Article:
■ ■ ■ ■ ■
Économies d’eau.
Pour lutter contre le gaspillage dans l’agriculture, un
agronome égyptien propose une idée originale consistant à
planter des palmiers au bord des canaux d’irrigation. Mais
elle reste encore inappliquée malgré l’approbation de
diverses instances gouvernementales.
Le projet voudrait sortir du tiroir
Gomaa Toughan est ingénieur agronome au ministère des
Ressources hydrauliques et de l’Irrigation dans le
gouvernorat de Guiza. Vêtu de sa djellaba, ni célèbre ni
vraiment connu, il a plutôt l’air d’un cultivateur. Il
fourmille pourtant d’idées et estime pouvoir changer le sort
de l’Egypte dans plusieurs domaines environnementaux. Cela
fait plusieurs années qu’il est préoccupé par ces questions,
en particulier celles relatives à la pénurie d’eau.
« Il faut savoir, et on l’entend depuis longtemps, que les
prochaines guerres mondiales se déclencheront à cause du
manque d’eau », indique Toughan.
La sonnette d’alarme a en fait déjà été tirée plusieurs fois
par les scientifiques et les experts internationaux. Selon
le dernier rapport du GIEC (Groupe Intergouvernemental pour
l’Evolution du Climat), les différents scénarios concernant
le bassin du Nil affirment que les pluies dans cette région
pourraient augmenter de 20 % ou diminuer de 70 % dans les
années à venir à cause du changement climatique. « Les deux
possibilités seront difficiles pour l’Egypte », commente le
Dr Abdel-Fattah Al-Qassas, expert international en
environnement. Selon lui, si les pluies augmentent de 20 %,
l’Egypte n’aura pas de quoi les récupérer. Et si elles
diminuent de 70 %, ce sera le désastre de la soif et la
sécheresse. En effet, l’irrigation des terres agricoles
consomme de 80 à 85 % du quota de l’Egypte en eaux du Nil,
avec un réseau de canaux d’irrigation et de drainage
atteignant quelque 55 000 kilomètres de longueur pour servir
une surface cultivée de 8 millions de feddans (1 feddan =
0,42 ha), selon les chiffres du ministère égyptien des
Ressources hydrauliques et de l’Irrigation. Ce dernier tente
de régler le problème, mais se contente de solutions
traditionnelles et peu efficaces.
■ ■ ■ ■ ■
Données à traiter:
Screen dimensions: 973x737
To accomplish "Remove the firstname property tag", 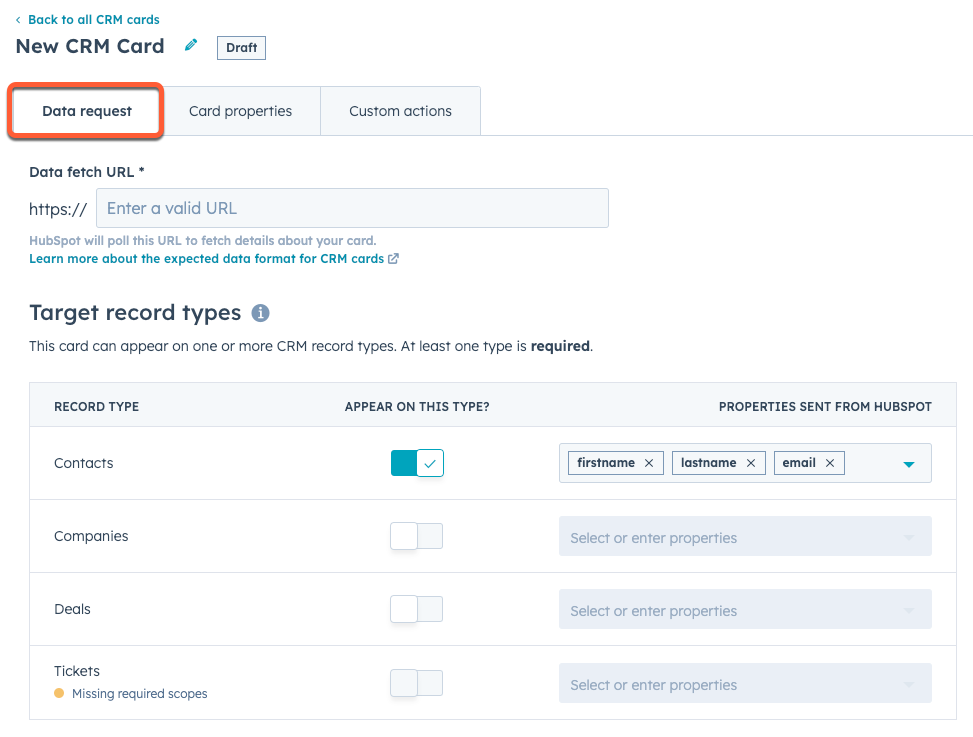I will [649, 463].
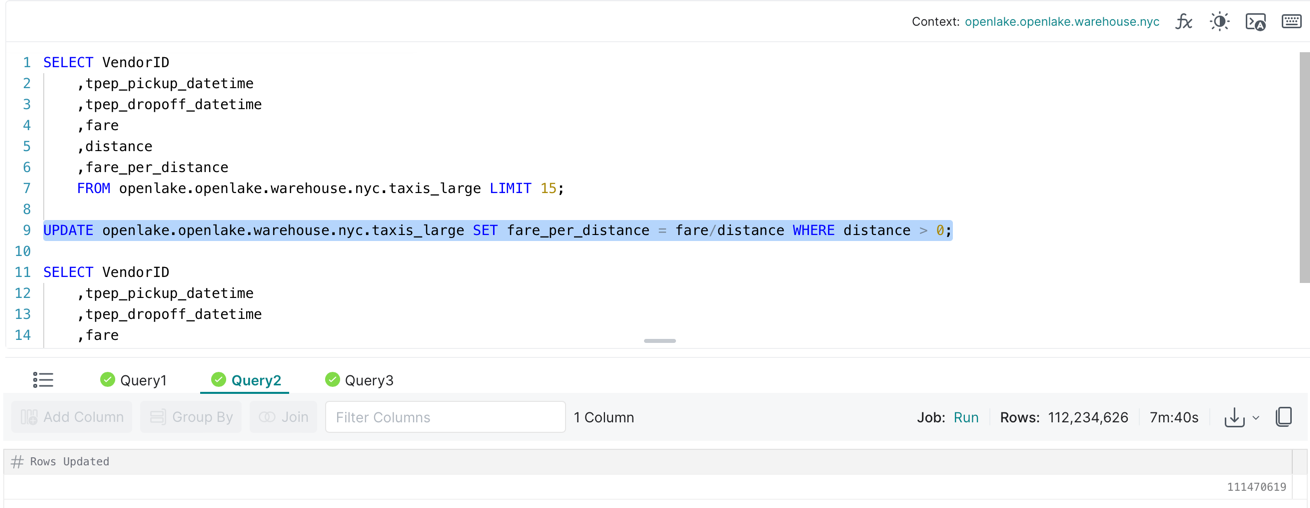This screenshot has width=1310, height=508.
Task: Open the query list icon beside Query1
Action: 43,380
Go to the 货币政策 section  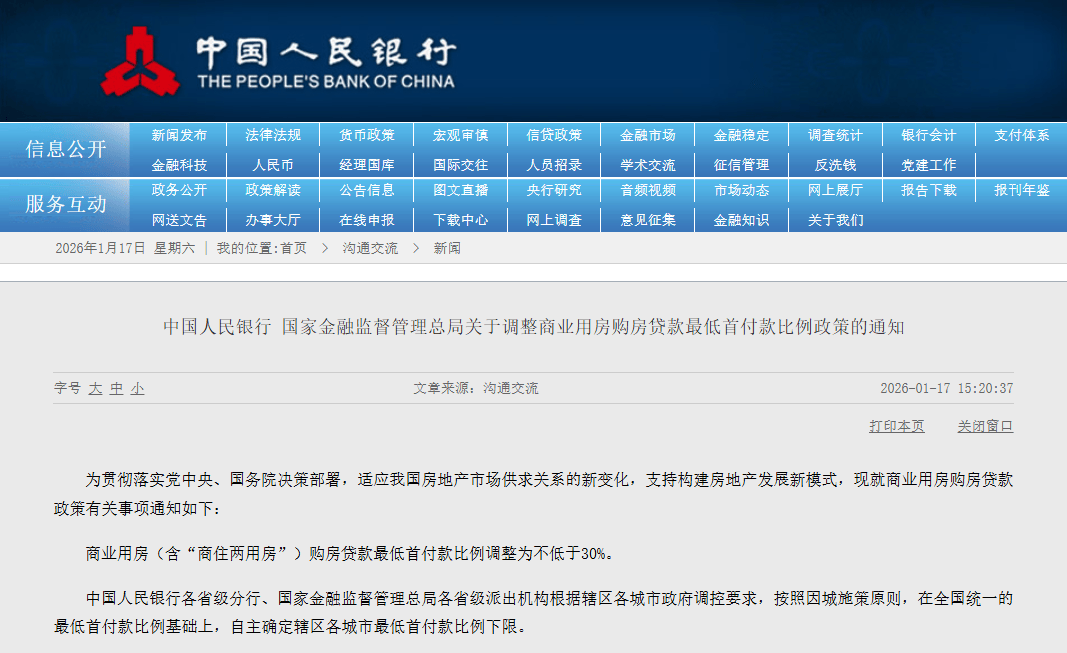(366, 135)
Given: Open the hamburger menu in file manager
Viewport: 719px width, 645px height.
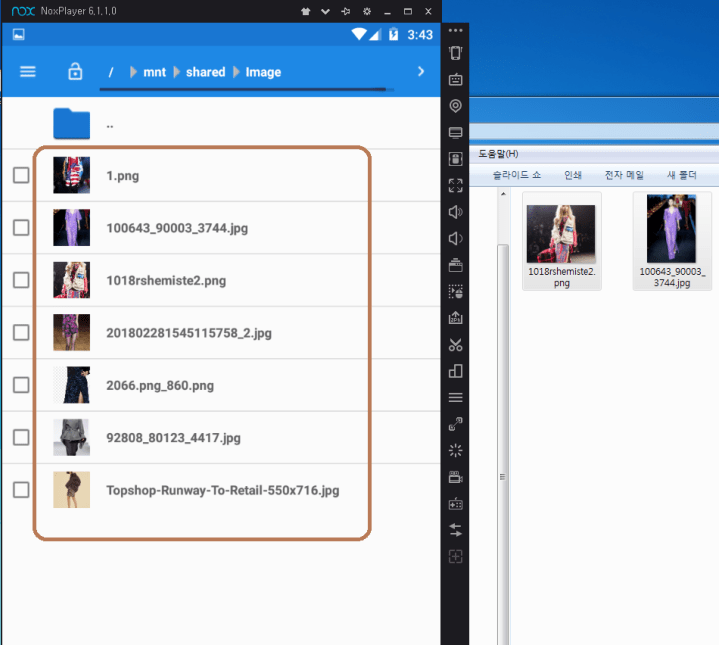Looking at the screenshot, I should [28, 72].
■ ■ ■ ■ ■
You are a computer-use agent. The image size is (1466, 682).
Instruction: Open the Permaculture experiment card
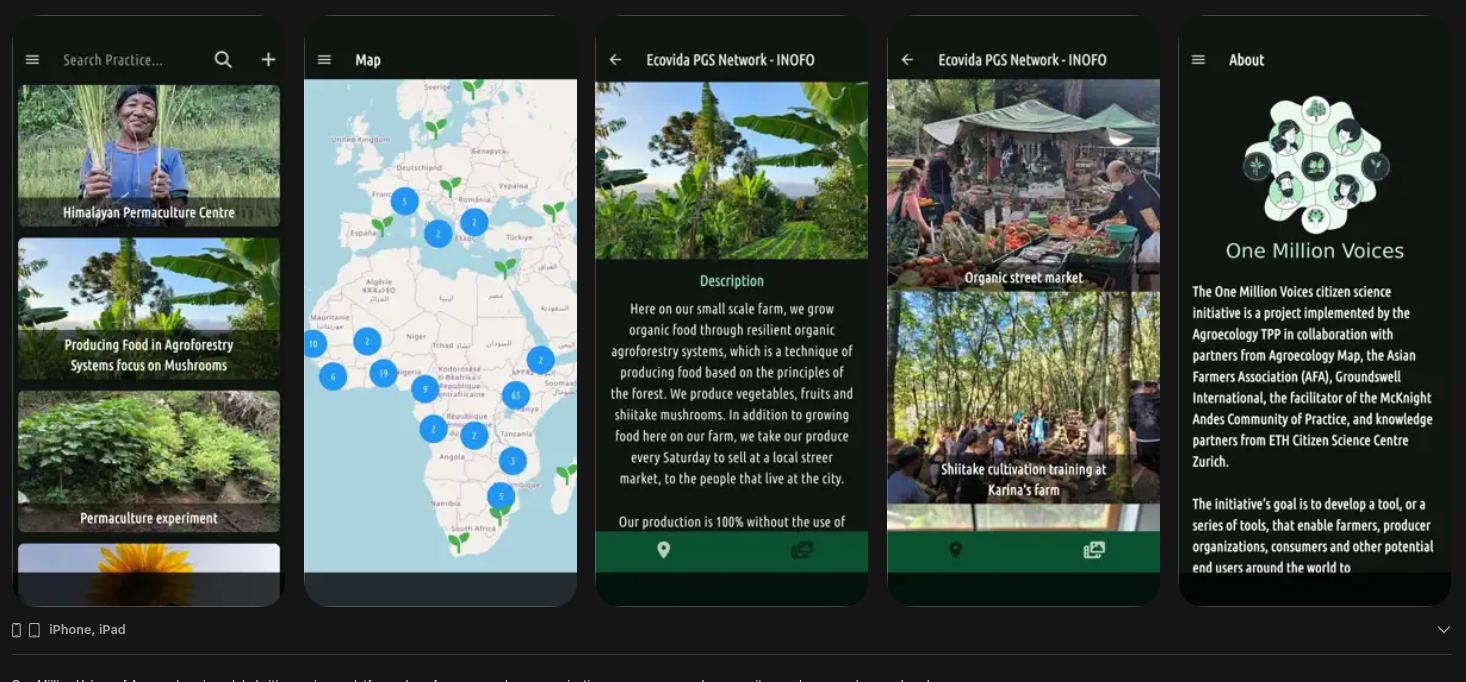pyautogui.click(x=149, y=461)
■ ■ ■ ■ ■
Exercice 1:
Mettez en forme, s'il vous plaît, les lignes des enregistrements comprises entre celle qui contient « You are a computer-use » et celle qui contient « pyautogui.click(x=149, y=461) », incluses, en une liste JSON de chaînes, une par ligne. Omettez les lignes vides et laissez les images de côté.
Exercice 2:
Reprenez l'article sur les économies d'eau à l'endroit où il s'arrête.
L'article sur les économies d'eau n'a aucun lien avec les enregistrements.

Réponse 1:
[
  "You are a computer-use agent. The image size is (1466, 682).",
  "Instruction: Open the Permaculture experiment card",
  "pyautogui.click(x=149, y=461)"
]

Réponse 2:
Produire de l’éthanol
Alors Gomaa Toughan propose de planter 20 millions de
palmiers dattiers sur les bords des canaux d’irrigation et
de drainage agricole, pour freiner les besoins en eau dans
la culture. Il travaille sur son projet depuis 1998 et
malgré son salaire modeste de 400 L.E., il a déjà déboursé
des milliers de L.E. pour ses recherches. « L’idée est très
simple : elle consiste à planter des palmiers sur les bords
des canaux d’irrigation dont la longueur cumulée est de 55
000 km, c’est-à-dire à peu près 300 000 feddans. Puisque sur
un feddan peuvent être plantés 66 palmiers, alors ces
terrains peuvent contenir 1,98 million de palmiers ! »,
explique Toughan. Selon lui, ce projet a plusieurs
avantages. Le premier d’entre eux est de limiter
l’élargissement des canaux, source de gaspillage en eau. De
plus, « les palmiers, comme toutes autres sortes d’arbres,
sont des industries naturelles qui absorbent le dioxyde de
carbone et produisent de l’oxygène, c’est donc une solution
pour éliminer les gaz à effet de serre et aider à éviter les
effets néfastes des changements climatiques », explique
Toughan. « Ce n’est pas tout. Si on plante 20 millions de
dattiers qui peuvent chacun produire 200 kg par an, alors
nous aurons une récolte de 2 milliards de kg de dattes très
sucrées chaque année que nous pouvons utiliser pour produire
du biocarburant, de l’éthanol, que l’on pourra par exemple
échanger avec les Etats-Unis contre du blé », suggère
Toughan.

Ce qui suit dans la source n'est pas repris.